Study text section start

Guide to Urinary Tract Infection Symptoms

A urinary tract infection, also known as a UTI, is a bacterial infection that can affect the urethra, bladder or kidneys. It is most often caused by the E. coli bacterium, but urinary tract infection is occasionally caused by other bacteria, fungi or parasites. Urinary tract infection symptoms can vary depending on how far the infection has advanced and on the sex, age group and overall health of the infected person.

Common Urinary Tract Infection Symptoms

Typical symptoms of a UTI include a burning sensation when urinating, an urge to empty the bladder frequently and cloudy urine. The urine may also have a foul odor and appear dark or bloody. These symptoms are usually indicative of cystitis, which is an infection of the bladder. If the infection has spread to the kidneys, fever, chills and flank pain are likely to occur.

Women are more likely to develop urinary tract infections than men. This may be because their urethras are shorter, allowing bacteria to travel more easily to the bladder. Sexual activity and hormonal fluctuations in women increase the risk of developing a UTI. In addition to the usual symptoms of urinary tract infection, women can develop pelvic pain, bloating and vaginal discharge.

The factors increasing a man's risk of a UTI include a blockage such as a kidney stone, an infected or enlarged prostate and intercourse with a woman who has an infection. Men can display all of the usual urinary tract infection symptoms but may also experience pain in the penis, testicles and abdomen and a discharge from the penis.

Children are often harder to diagnose than adults. In babies and toddlers, the only sign of a UTI may be a general feeling of malaise and a fever. The child may be irritable and not feed well, which could indicate any number of other illnesses. Vomiting and diarrhea may also occur. Older children usually have more of the classic symptoms of urinary tract infection, and the fact that they are able to express how they are feeling can lead to a faster diagnosis.

Study text section end
Information given section start

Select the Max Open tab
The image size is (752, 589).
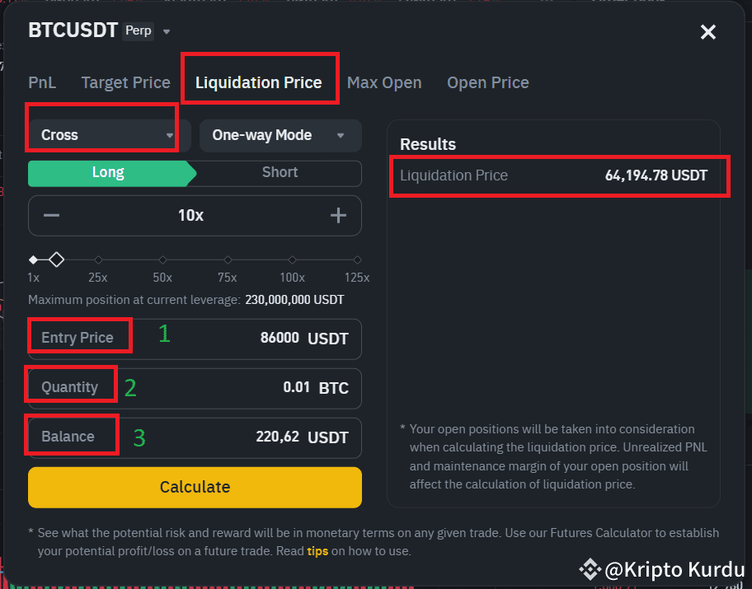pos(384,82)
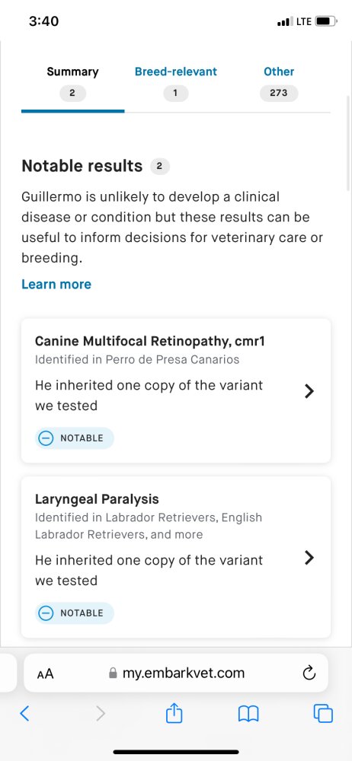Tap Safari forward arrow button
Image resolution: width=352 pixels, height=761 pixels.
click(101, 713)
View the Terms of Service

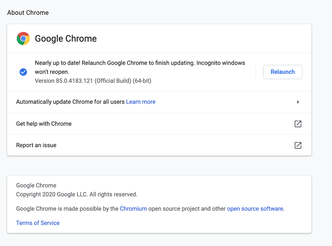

Information given section end
Information given section start

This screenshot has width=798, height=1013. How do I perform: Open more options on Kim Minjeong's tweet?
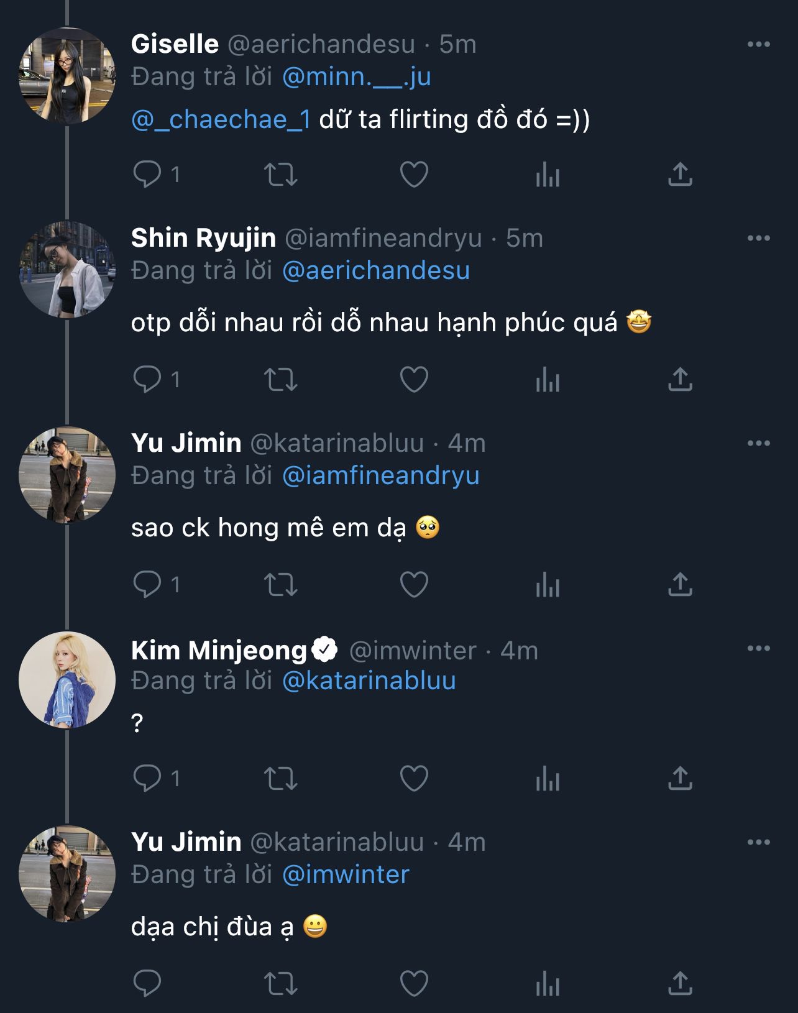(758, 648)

Information given section end

**Aim of the exercise:** Carry on the guide to urinary tract infection symptoms from its final sentence onward. The data shown above is drawn from a separate source.

**Output:**
The Elderly
Older men and women are more prone to urinary tract infection than other age groups because the bladder muscles weaken with age. Weak muscles prevent the bladder from emptying completely, leaving stagnant urine behind that breeds bacteria. The elderly are even more difficult to diagnose with urinary tract infections than children because their symptoms are so vague and often go unnoticed until the infection spreads. Even with an advanced infection that has made its way to the kidneys, senior citizens often do not develop a fever. However, when the infection has spread to the the bloodstream, they will become weak and confused, and caregivers may mistake these symptoms for signs of dementia.

The Importance of Early Detection
Missing the signs and symptoms of a urinary tract infection can lead to devastating health complications, including dehydration, severe kidney infection and sepsis. Learning to spot early urinary tract infection symptoms will lead to a quicker recovery and better overall health.